ECLI:NL:RVS:2018:3415

Raad van State

Datum uitspraak
22 oktober 2018
Publicatiedatum
22 oktober 2018
Zaaknummer
201803954/2/R2
Instantie
Raad van State
Type
Uitspraak
Rechtsgebied
Bestuursrecht
Procedures
  • Voorlopige voorziening
Rechters
Vindplaatsen
  • Rechtspraak.nl
AI samenvatting door LexboostAutomatisch gegenereerd

Verzoek om voorlopige voorziening tegen bestemmingsplan Hilvarenbeek

Op 22 oktober 2018 heeft de voorzieningenrechter van de Afdeling bestuursrechtspraak van de Raad van State uitspraak gedaan op een verzoek om het treffen van een voorlopige voorziening in een geschil tussen verzoekers, [verzoeker A] en [verzoeker B], en de raad van de gemeente Hilvarenbeek. Het geschil betreft de vaststelling van het bestemmingsplan voor de bouw van een woning op het perceel [locatie 1] te Hilvarenbeek, dat op 22 februari 2018 door de raad is vastgesteld. Verzoekers hebben beroep ingesteld tegen dit besluit en verzocht om een voorlopige voorziening, omdat zij van mening zijn dat het plan in strijd is met de bestaande bestemmingsplannen en de ruimtelijke structuur van het gebied aantast.

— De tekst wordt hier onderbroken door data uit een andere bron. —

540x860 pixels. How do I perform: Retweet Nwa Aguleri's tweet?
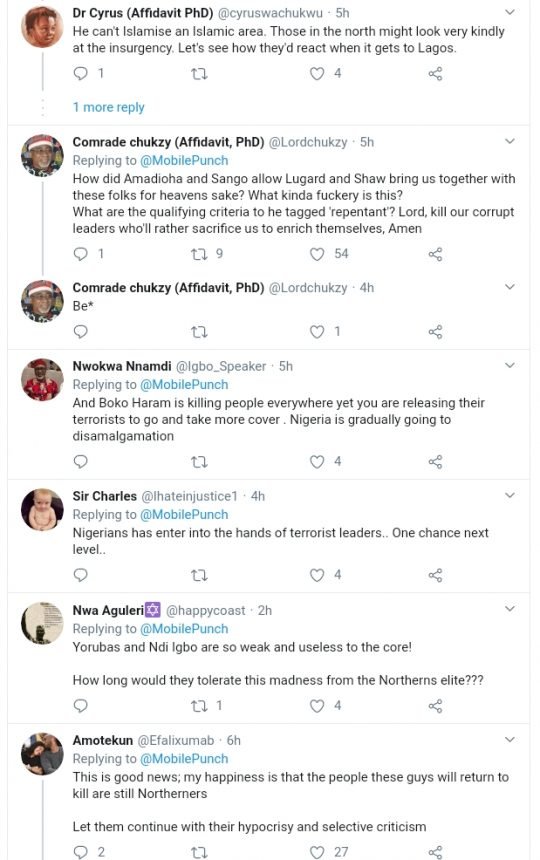pyautogui.click(x=199, y=706)
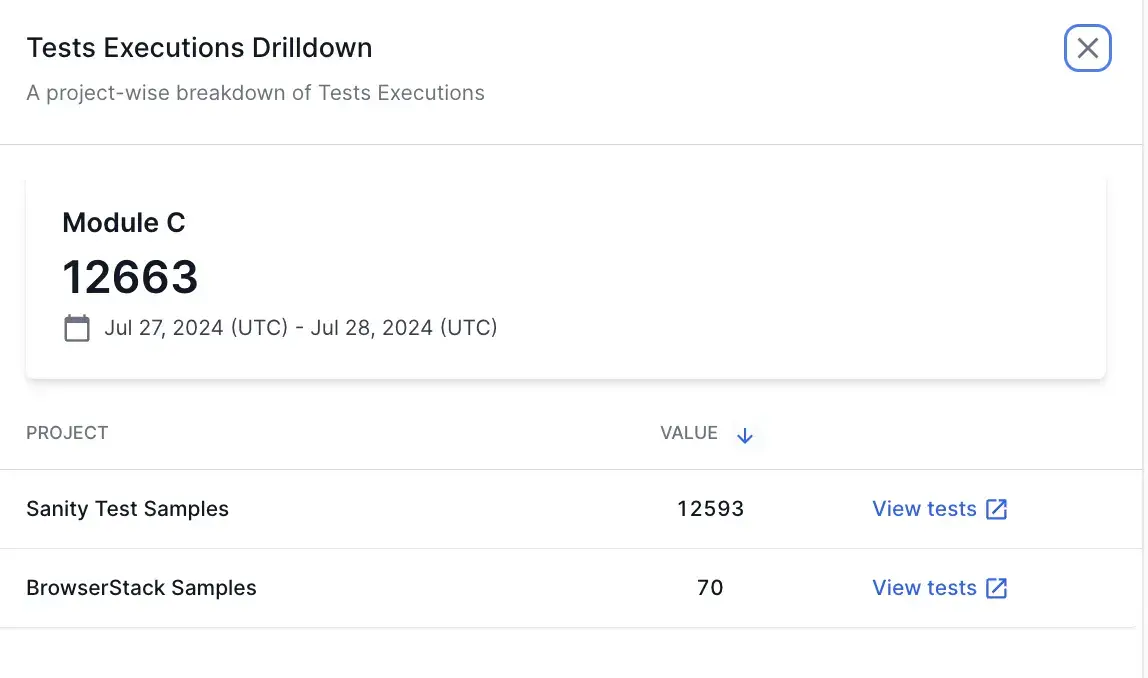Click the Tests Executions Drilldown title

[199, 48]
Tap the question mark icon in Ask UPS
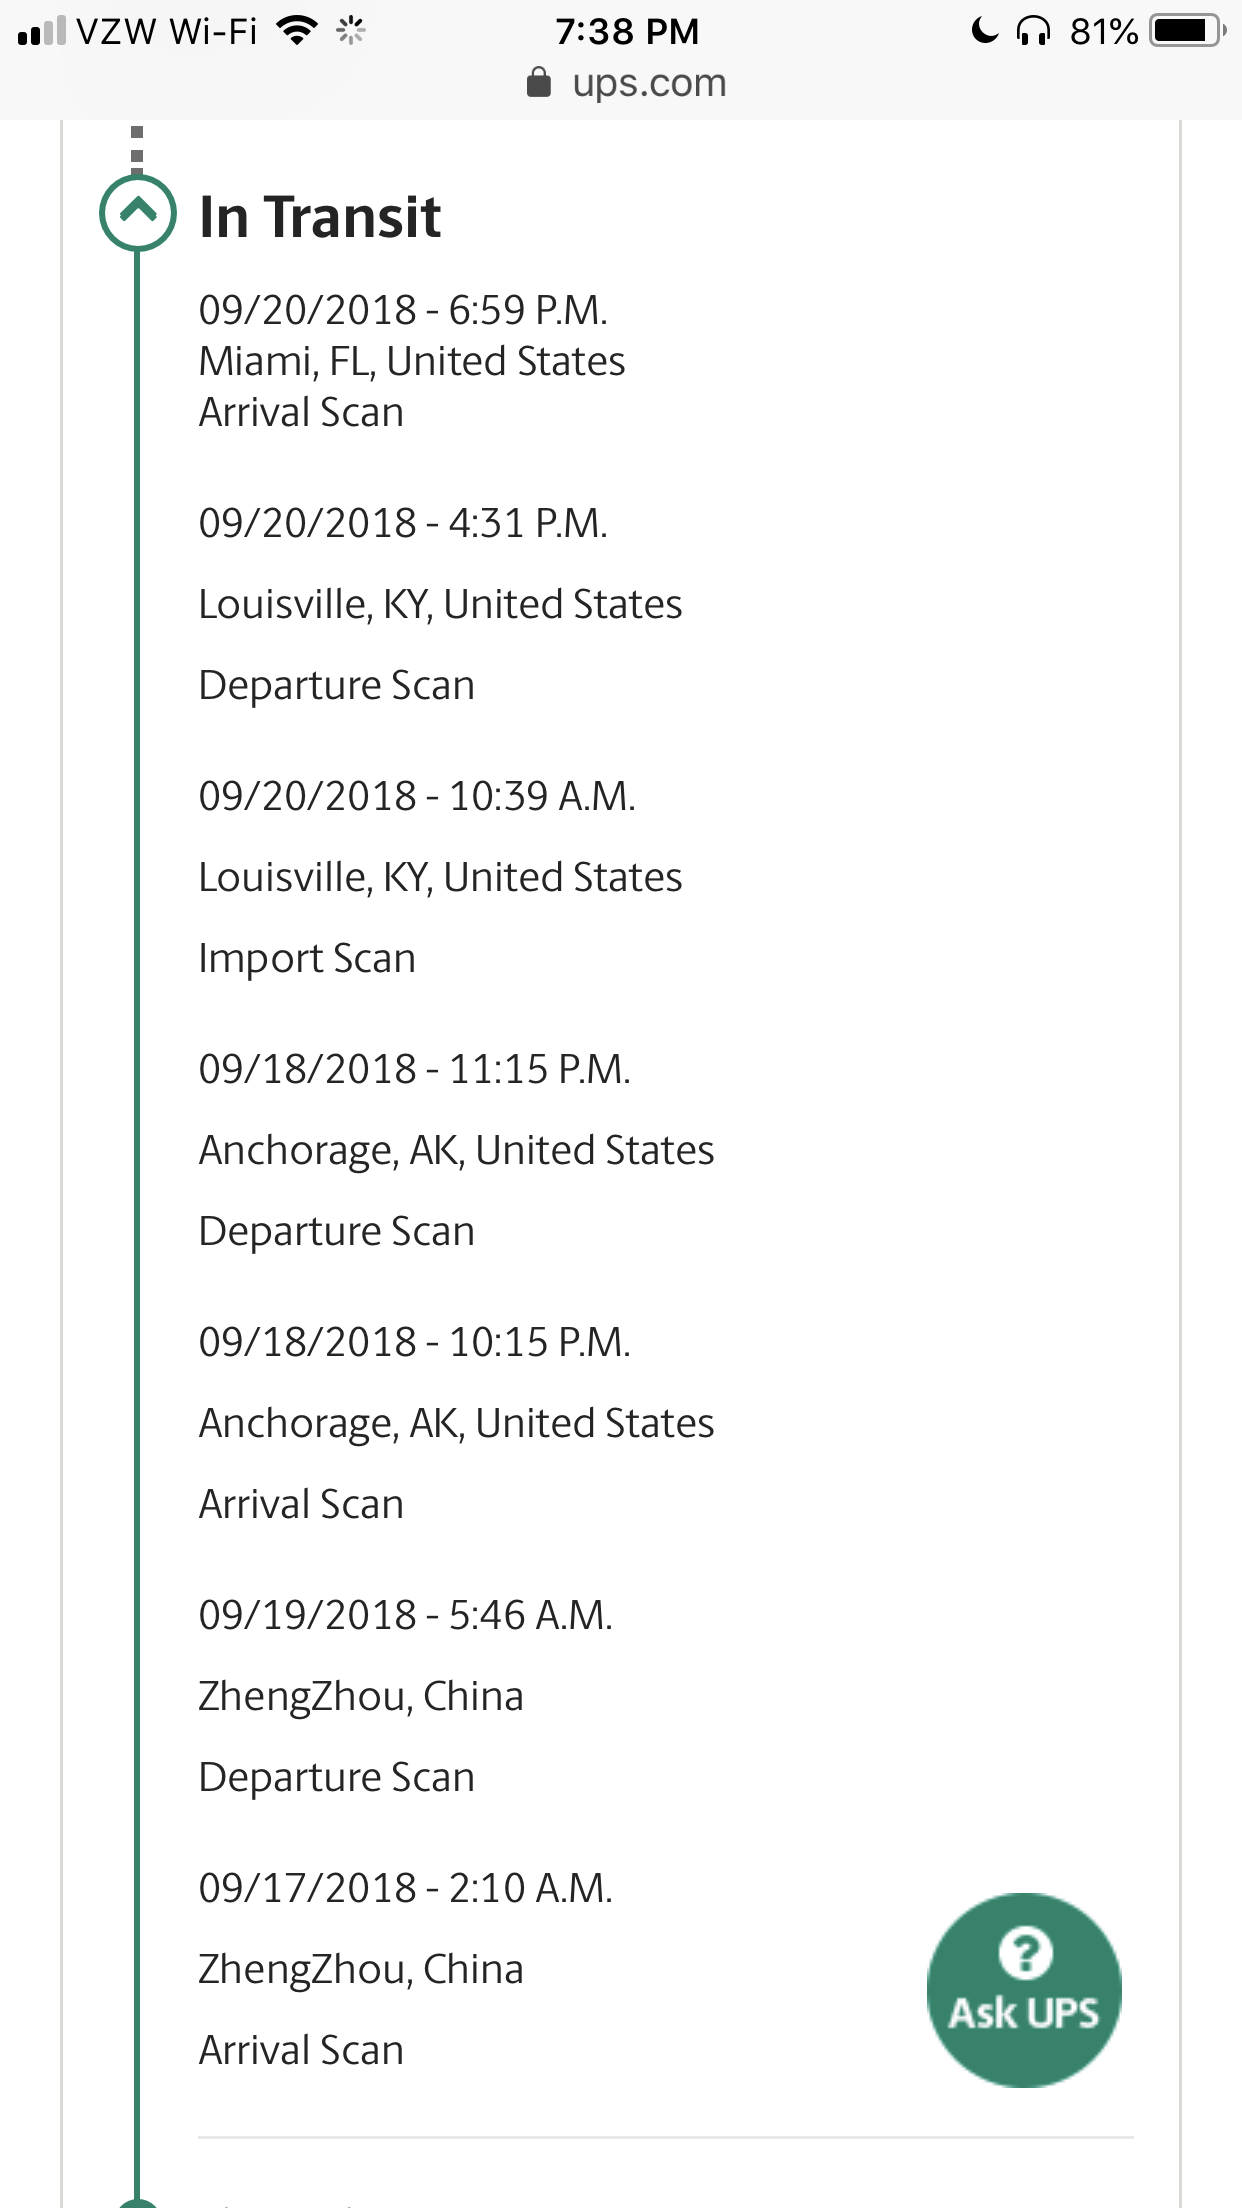The width and height of the screenshot is (1242, 2208). point(1025,1952)
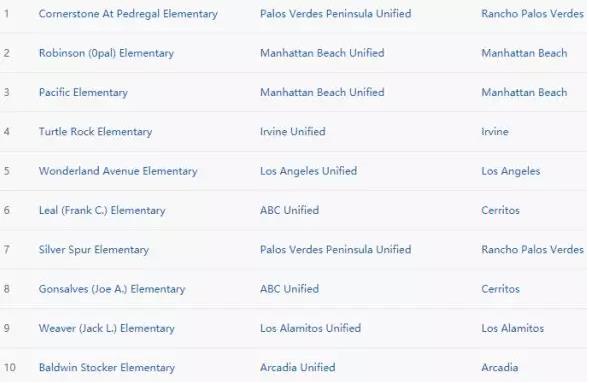Open Arcadia city link in row 10

click(500, 368)
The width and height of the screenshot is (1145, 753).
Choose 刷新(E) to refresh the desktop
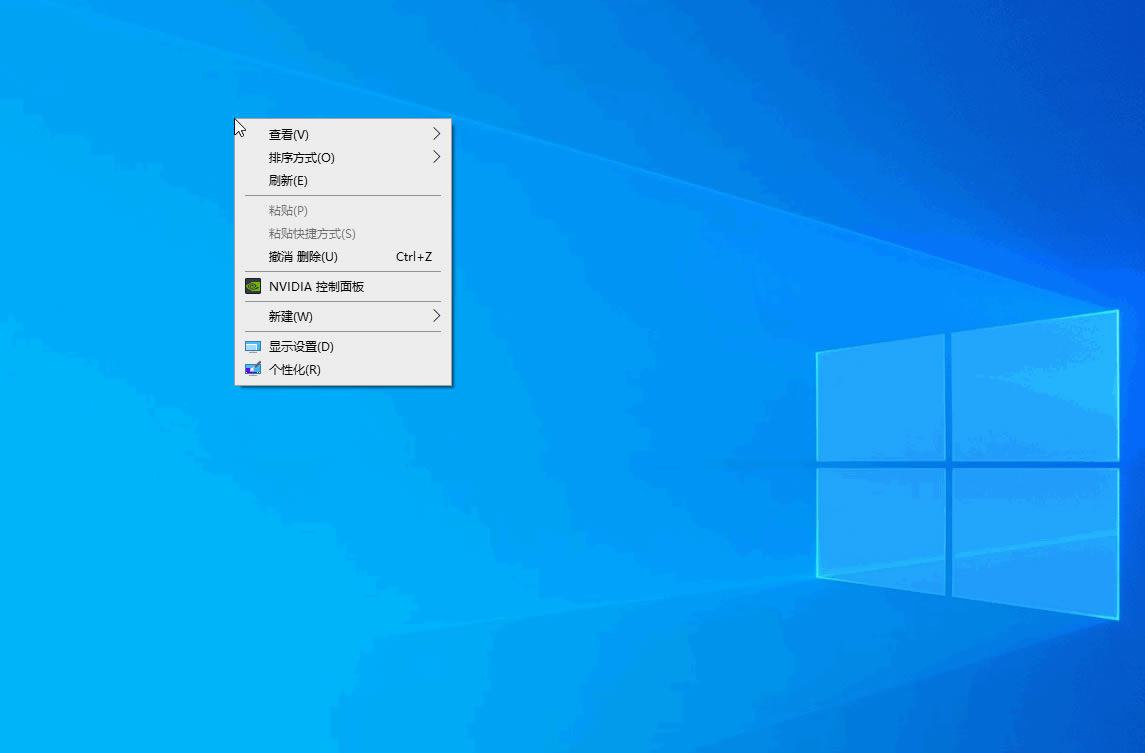coord(288,181)
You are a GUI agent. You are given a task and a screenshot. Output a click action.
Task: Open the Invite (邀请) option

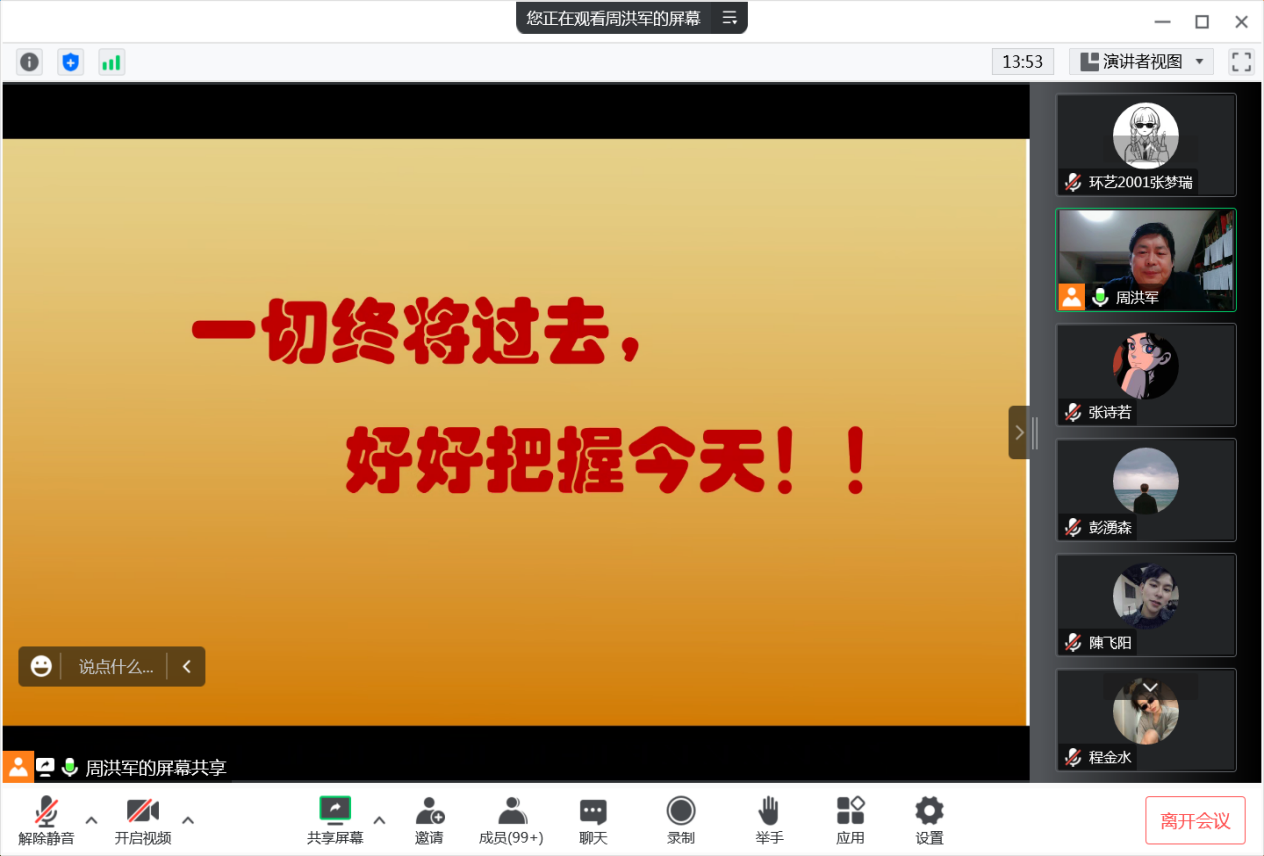point(429,821)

De voorzieningenrechter heeft het verzoek op 27 september 2018 ter zitting behandeld. Verzoekers betogen dat het plan de mogelijkheid biedt om meer woningen te realiseren dan door de raad is beoogd, en dat het plan niet inpasbaar is binnen de Structuurvisie Hilvarenbeek. De raad heeft echter gesteld dat het plan voldoet aan de geldende bestemmingsplannen en dat de ruimtelijke karakteristiek van het gebied niet wordt aangetast. De voorzieningenrechter heeft overwogen dat het oordeel voorlopig van aard is en niet bindend is in de bodemprocedure.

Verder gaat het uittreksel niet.